(SOURCE MATERIAL):
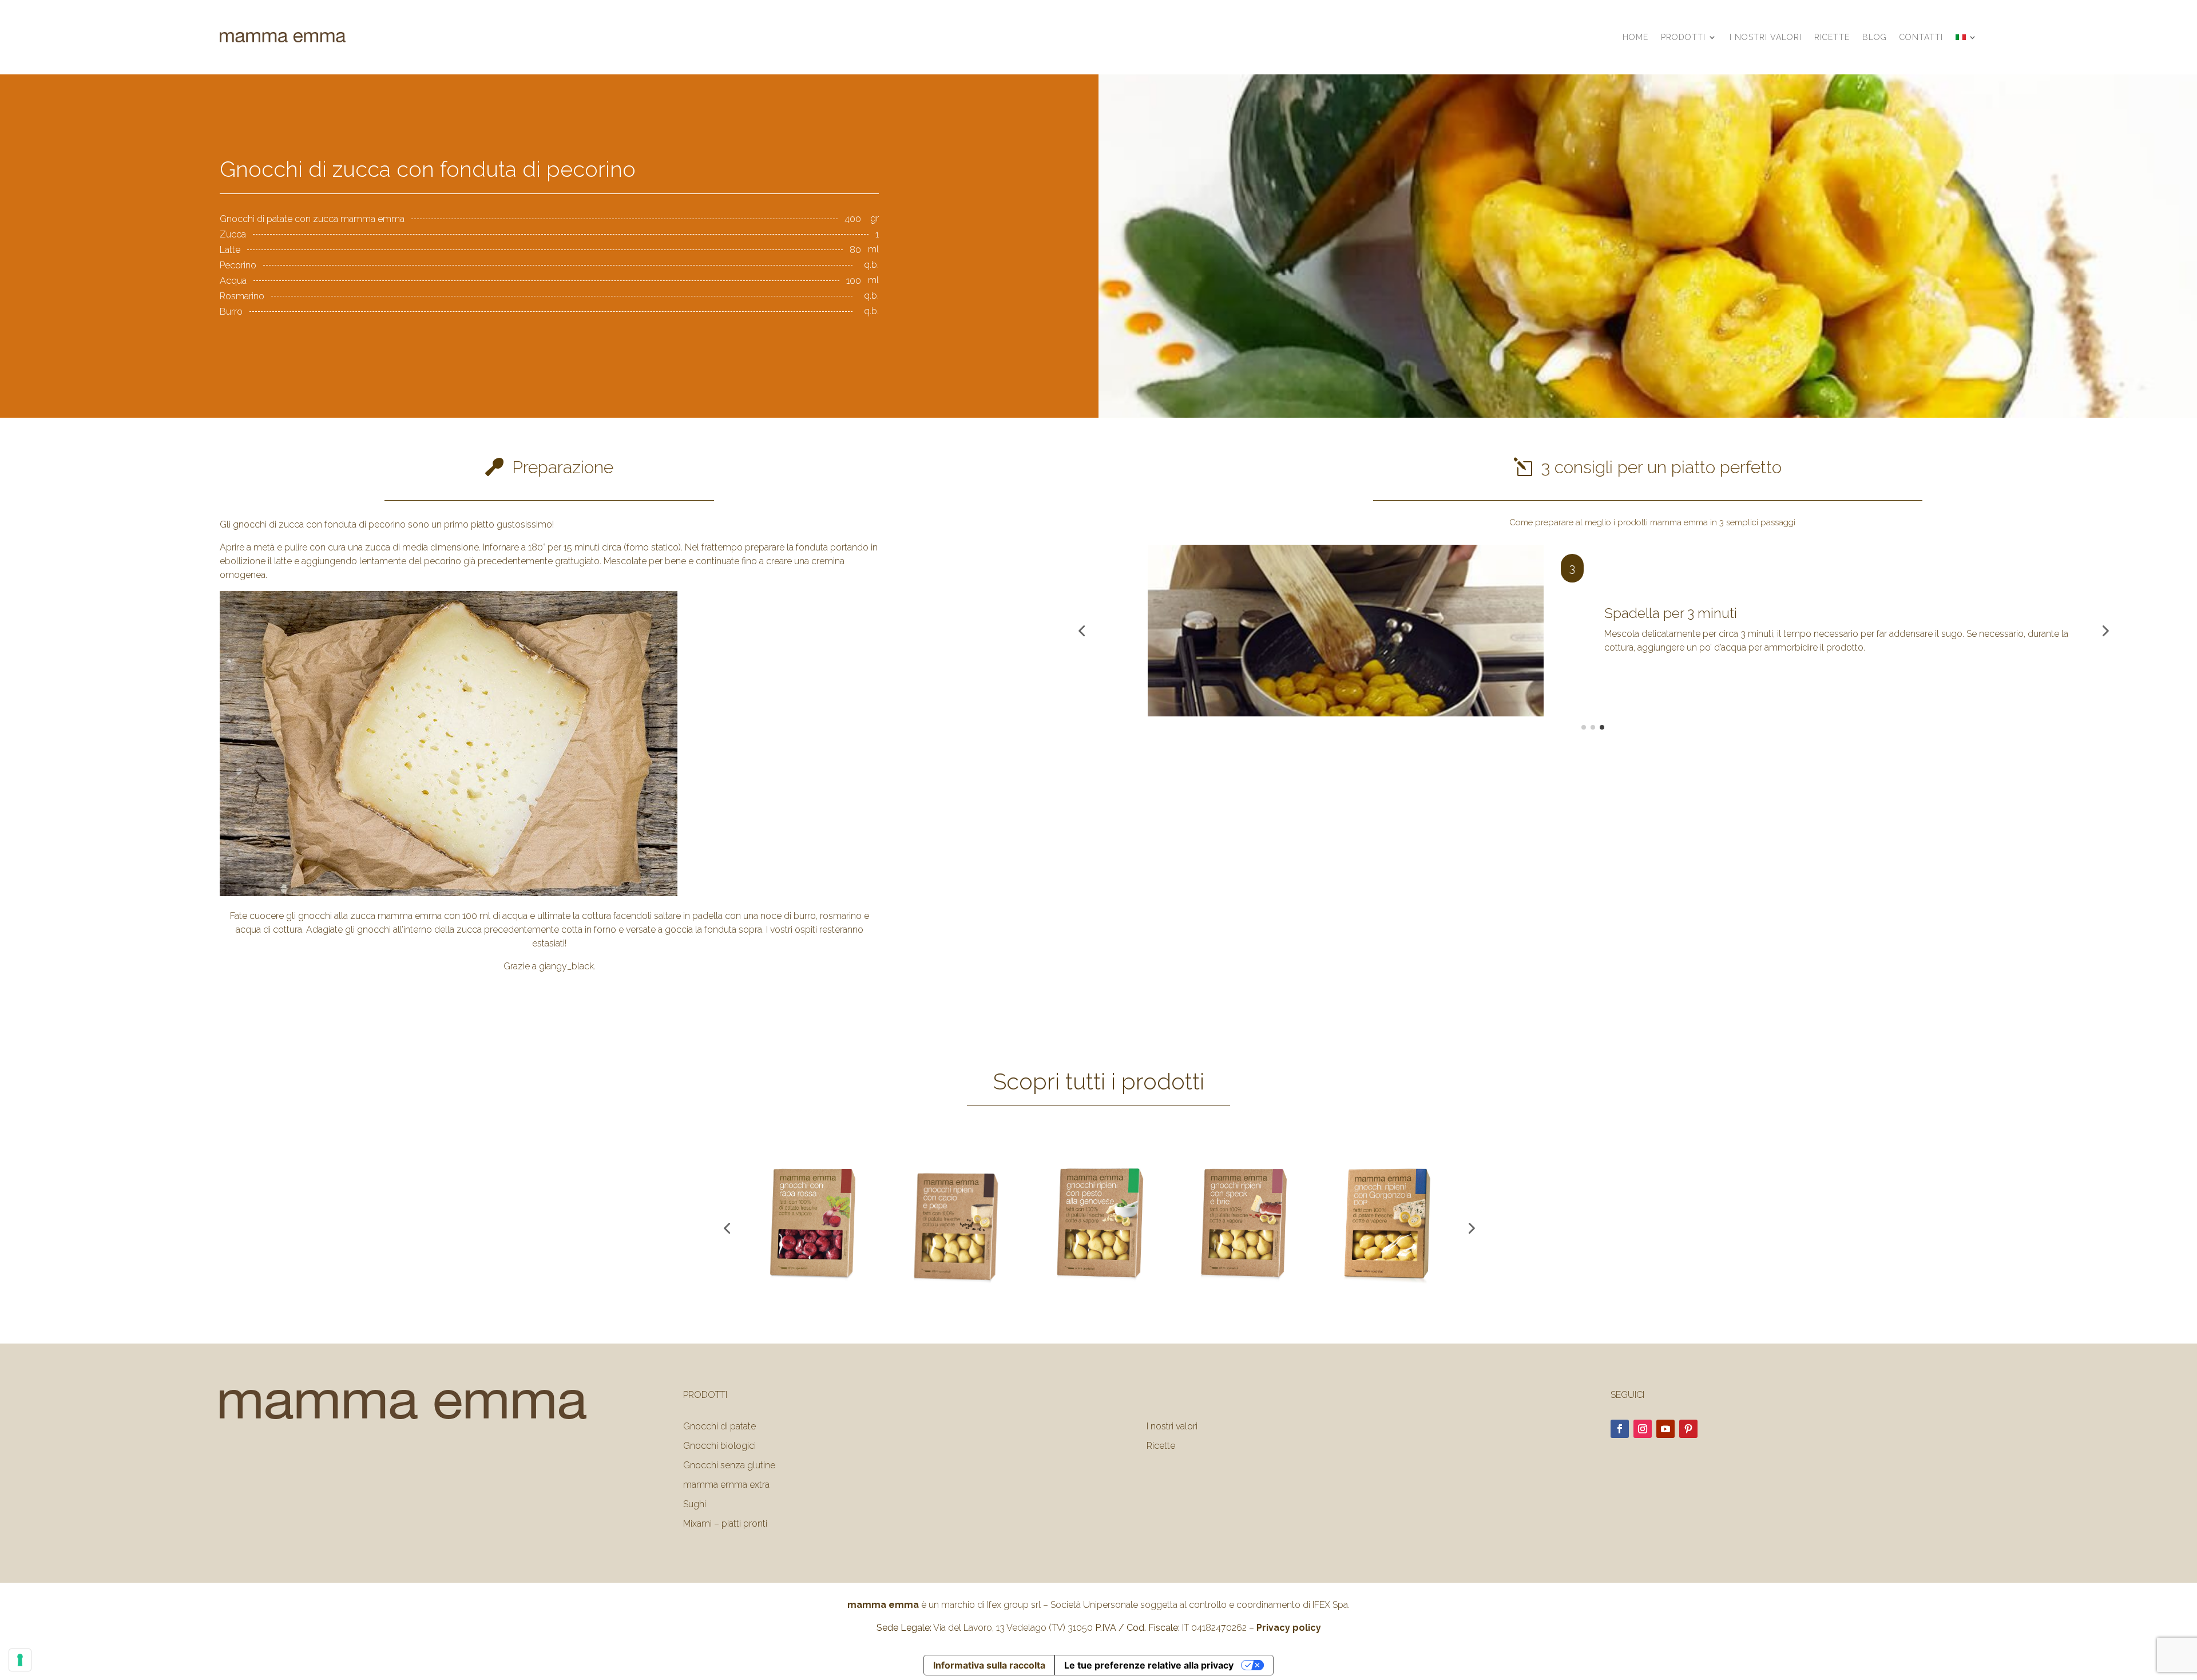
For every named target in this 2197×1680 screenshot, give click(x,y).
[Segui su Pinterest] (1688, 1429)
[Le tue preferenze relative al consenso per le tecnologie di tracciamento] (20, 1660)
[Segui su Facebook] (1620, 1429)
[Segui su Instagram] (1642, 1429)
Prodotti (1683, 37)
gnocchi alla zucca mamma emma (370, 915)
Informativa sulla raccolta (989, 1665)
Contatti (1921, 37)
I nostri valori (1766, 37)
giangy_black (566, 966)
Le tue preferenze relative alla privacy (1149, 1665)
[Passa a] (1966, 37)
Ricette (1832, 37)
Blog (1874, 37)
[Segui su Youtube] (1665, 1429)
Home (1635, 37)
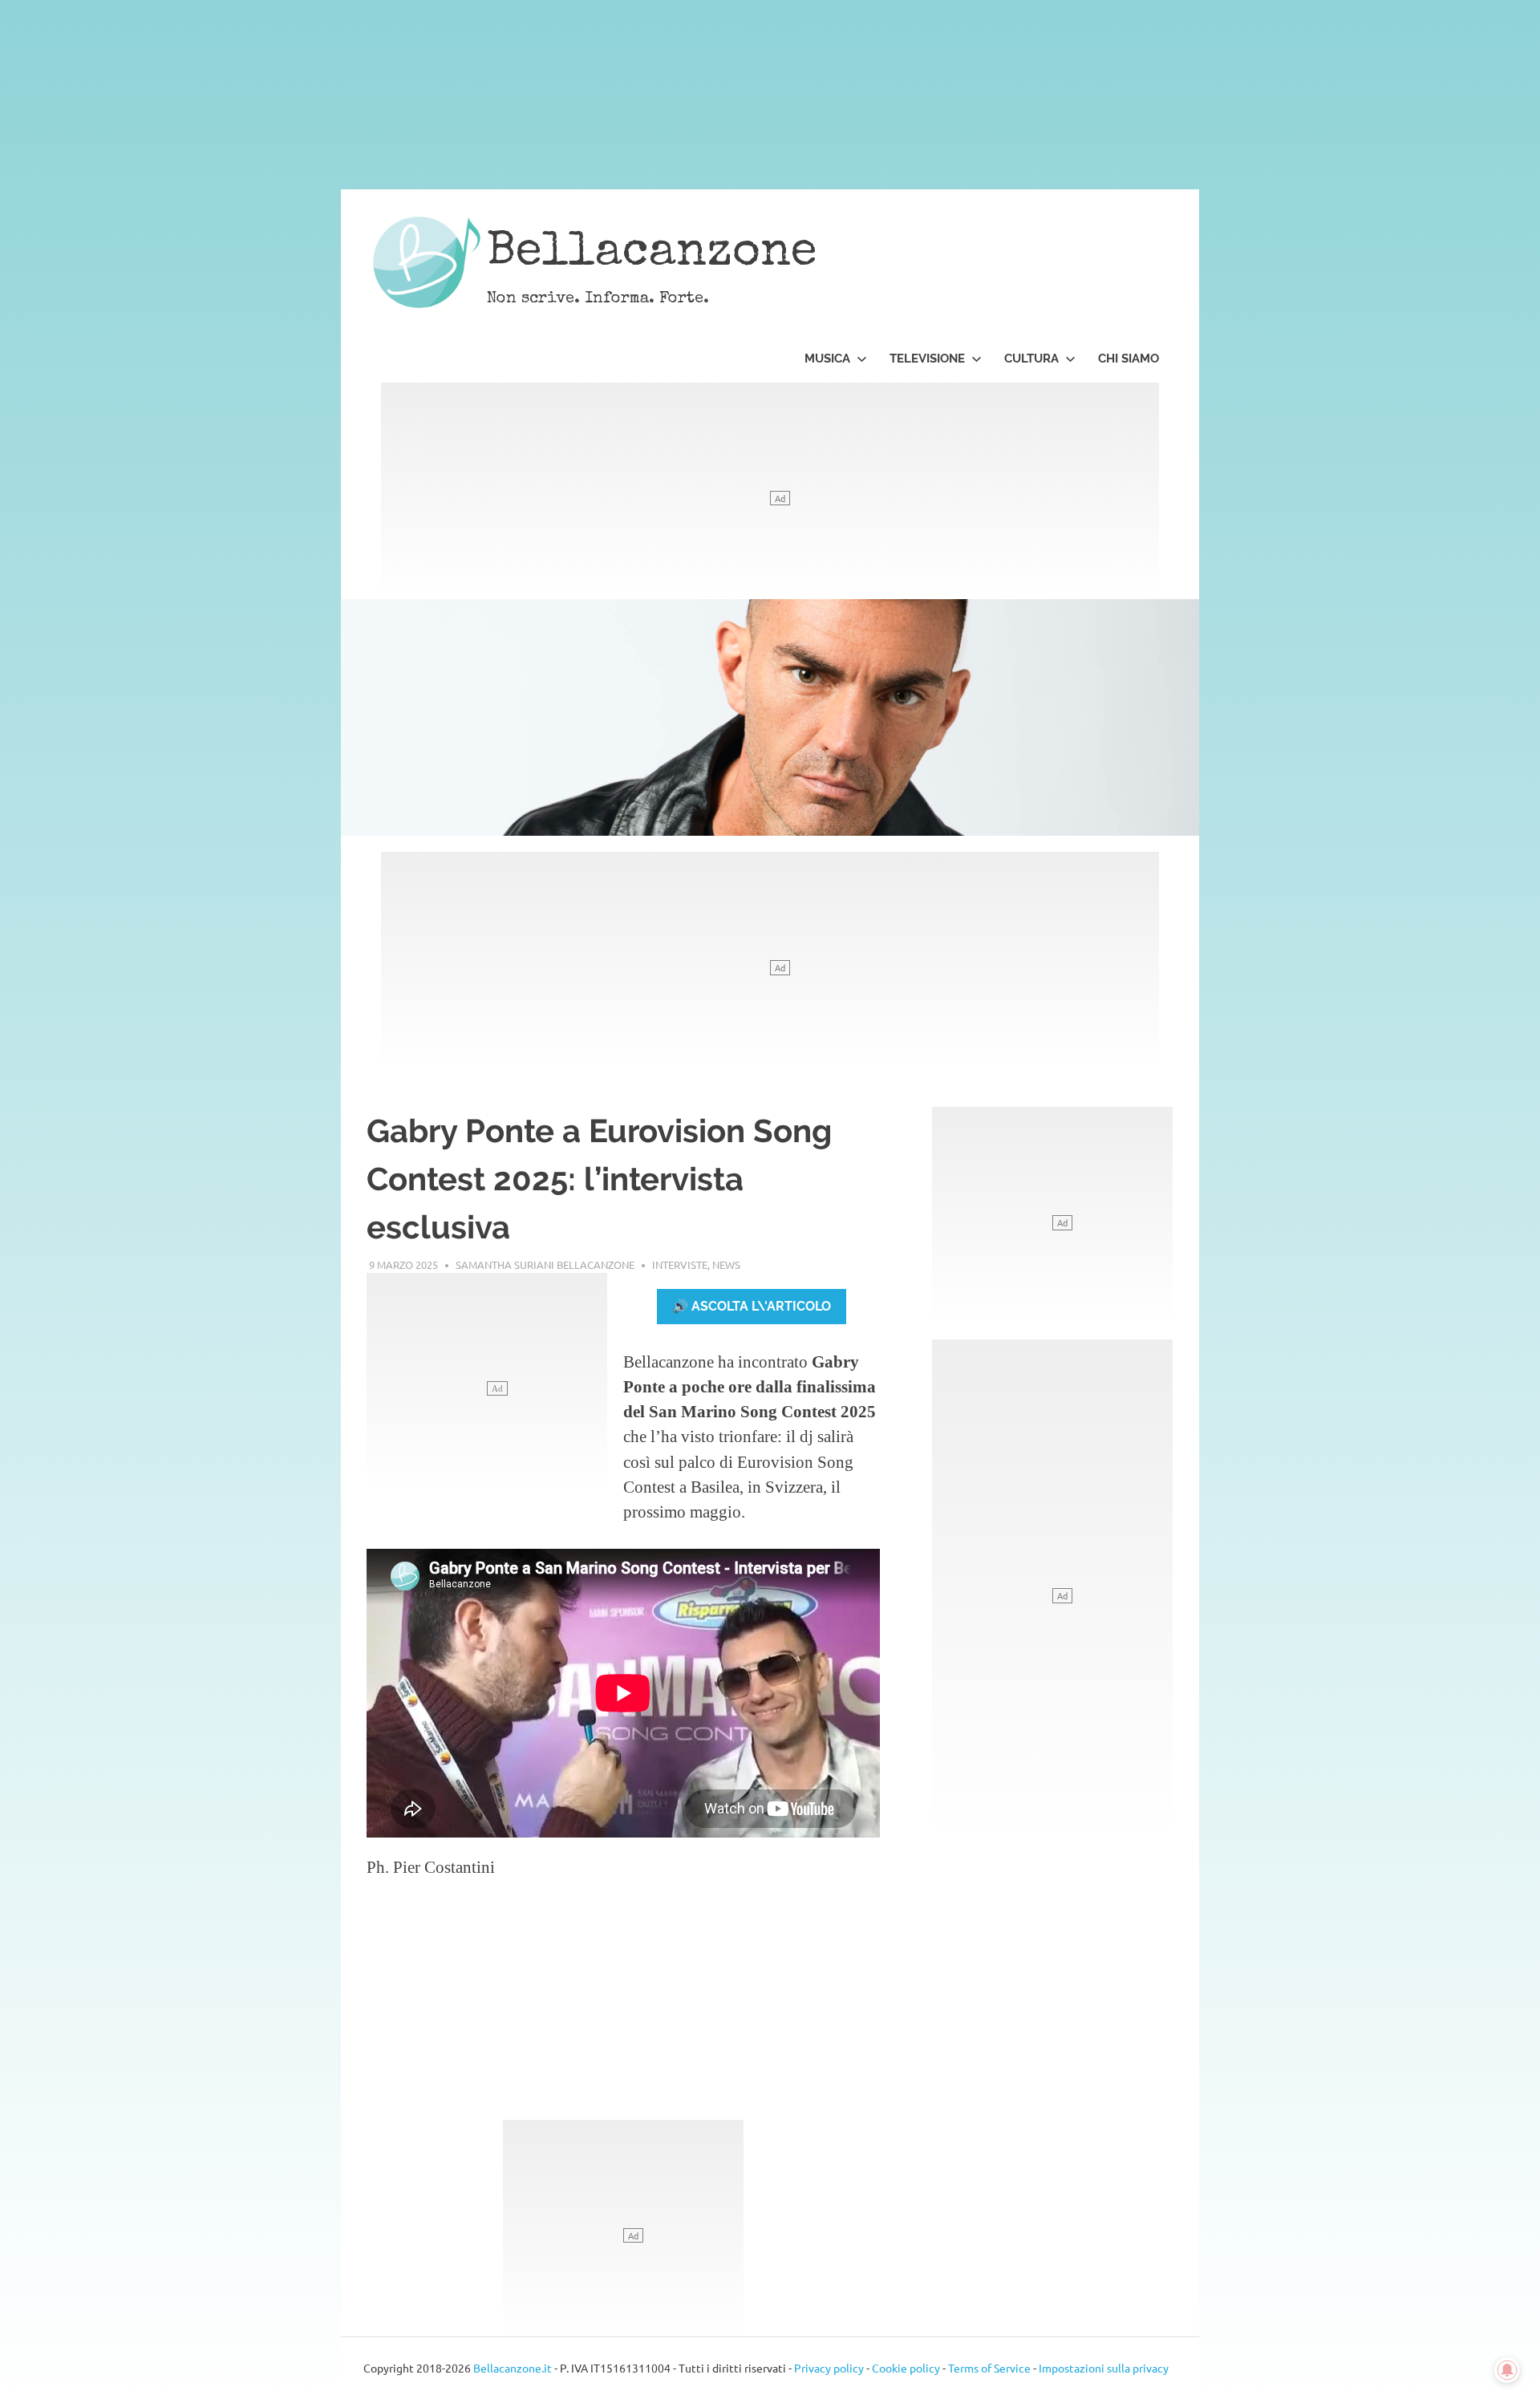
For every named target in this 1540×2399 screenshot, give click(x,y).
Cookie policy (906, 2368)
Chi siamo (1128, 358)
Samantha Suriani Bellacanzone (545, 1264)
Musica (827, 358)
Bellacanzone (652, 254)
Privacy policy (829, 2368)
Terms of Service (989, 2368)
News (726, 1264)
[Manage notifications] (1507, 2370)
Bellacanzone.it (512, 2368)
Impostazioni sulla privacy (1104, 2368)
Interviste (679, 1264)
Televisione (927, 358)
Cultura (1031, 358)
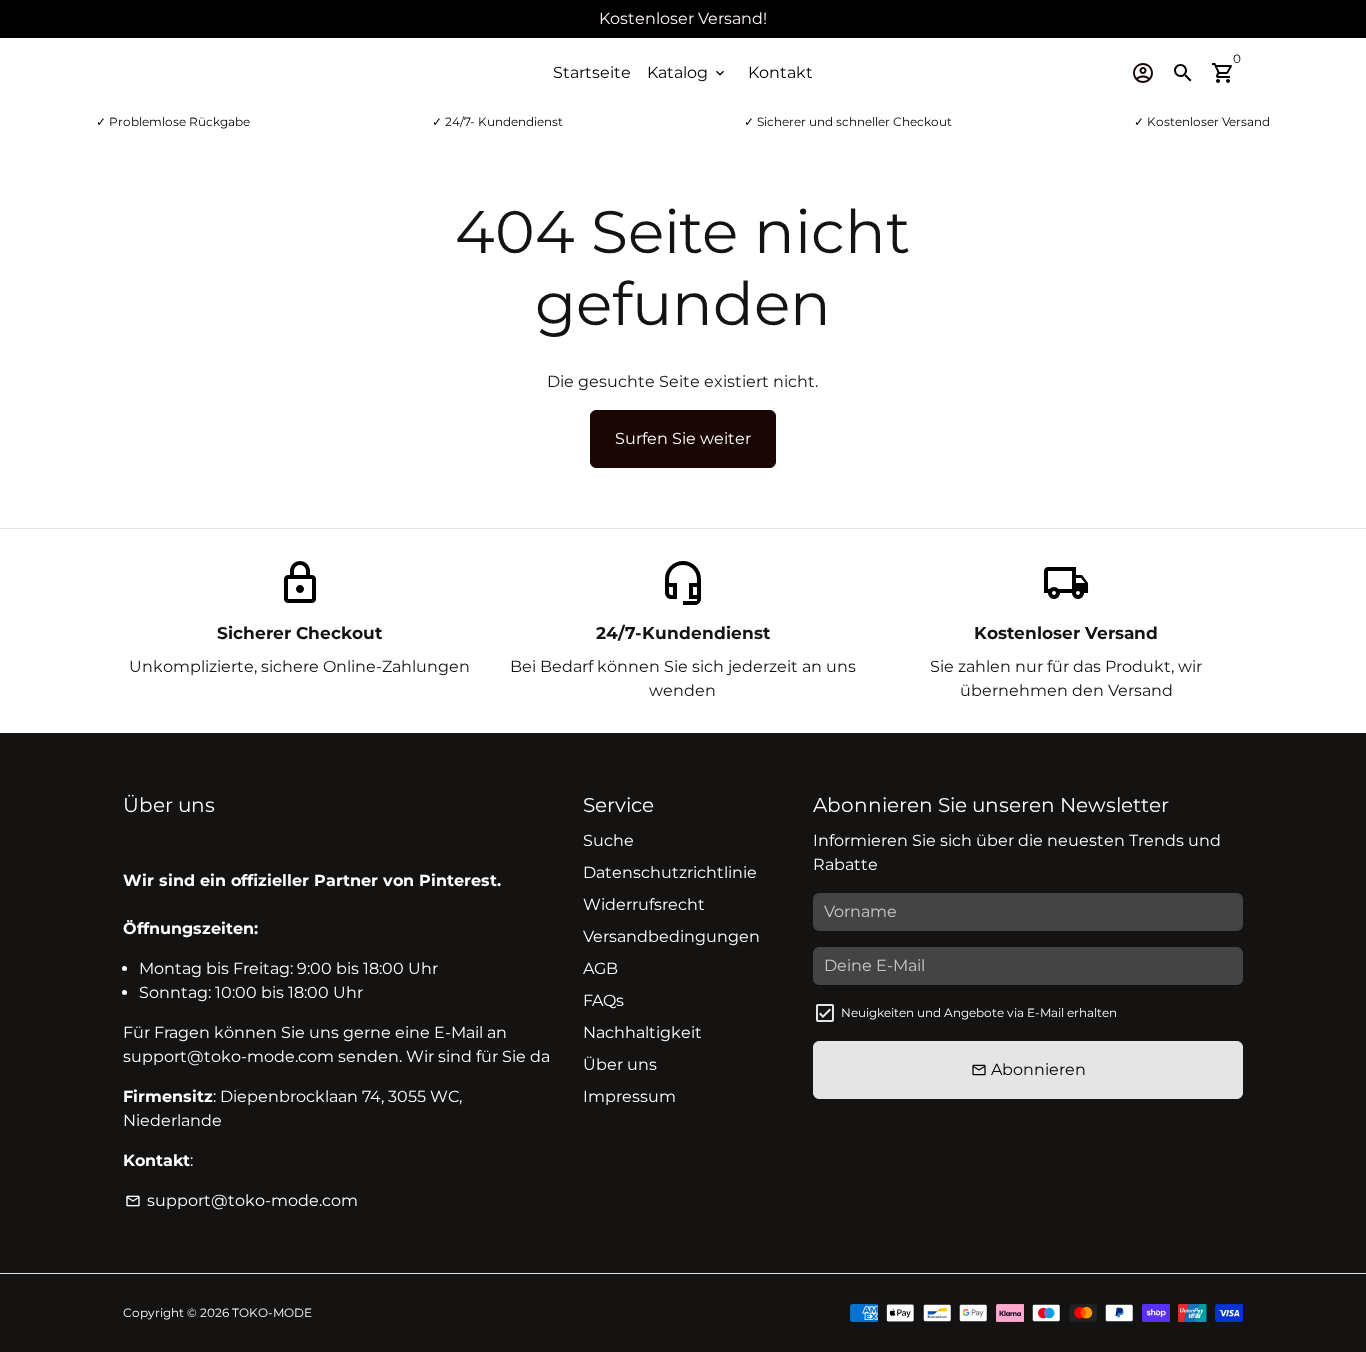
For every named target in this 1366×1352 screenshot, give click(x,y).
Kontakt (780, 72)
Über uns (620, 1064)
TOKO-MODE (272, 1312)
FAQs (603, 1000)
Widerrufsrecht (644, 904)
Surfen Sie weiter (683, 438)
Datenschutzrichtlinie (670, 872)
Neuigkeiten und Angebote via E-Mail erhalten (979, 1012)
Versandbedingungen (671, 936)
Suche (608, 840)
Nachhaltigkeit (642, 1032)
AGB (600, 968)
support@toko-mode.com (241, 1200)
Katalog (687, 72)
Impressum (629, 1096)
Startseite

(TASK PROMPT): Within the listing above, find the line containing "Samantha Suriani Bellacanzone (545, 1264)" and the line containing "Datenschutzrichtlinie (670, 872)". Transcribe them and everything between them exactly, leaving out the pictures.

(THE COMPLETED TASK):
Samantha Suriani Bellacanzone (545, 1264)
Musica (827, 358)
Bellacanzone (652, 254)
Privacy policy (829, 2368)
Terms of Service (989, 2368)
News (726, 1264)
[Manage notifications] (1507, 2370)
Bellacanzone.it (512, 2368)
Impostazioni sulla privacy (1104, 2368)
Interviste (679, 1264)
Televisione (927, 358)
Cultura (1031, 358)
For every named target in this 1366×1352 screenshot, give click(x,y).
Kontakt (780, 72)
Über uns (620, 1064)
TOKO-MODE (272, 1312)
FAQs (603, 1000)
Widerrufsrecht (644, 904)
Surfen Sie weiter (683, 438)
Datenschutzrichtlinie (670, 872)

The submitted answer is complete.